Zinc oxide nanorods and nanotubes arrays grown on carbon fabric by microwave hydrothermal method for self-powered piezoelectric/triboelectric sensors

Abstract

The development of efficient piezoelectric/triboelectric textile materials for highly sensitive wearable autonomous pressure, shock and vibration sensors holds promise for use in health monitoring, motion detection, human-machine interaction, and active touch matrices for electronic skin of soft robots.

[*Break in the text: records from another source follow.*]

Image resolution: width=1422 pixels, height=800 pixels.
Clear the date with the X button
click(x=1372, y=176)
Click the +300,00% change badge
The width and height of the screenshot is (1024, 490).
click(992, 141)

In this work, arrays of zinc oxide nanorods (ZnONR) and nanotubes (ZnONT) oriented vertically on the surface of carbon fabric (CF) were grown from aqueous solutions with concentrations of zinc nitrate and hexamethylenetetramine (HMTA) in the range of 50–100 mM using a seed-mediated microwave hydrothermal method. The results of tests of experimental samples of pressure and impact sensors based on various compositions of double-electrode and single-electrode piezoelectric/triboelectric nanogenerators (PTENGs) of contact-separation mode with textile parts of CF/ZnONR and CF/ZnONT confirmed the coupling of piezoelectric and triboelectric effects. The tests have shown that the efficiency of all developed PTENGs increases with increasing contact area of nanostructured zinc oxide arrays, and therefore ZnO nanorods have proven to be more promising for use in all types of PTENGs. The best responses were recorded for pressure, impact and vibration sensors based on PTENG with a piezoelectric/triboelectric textile part CF/ZnONR obtained by the microwave hydrothermal method in the solution of 100 mM Zn(NO₃)₂ and 100 mM HMTA. Comparison of their sensitivity with the sensitivity data of wearable triboelectric pressure and strain sensors, as well as hybrid piezotriboelectric and triboelectric flexible vibration sensors, showed that the sensitivity data obtained in this work is on the same level or superior to the best state-of-the-art.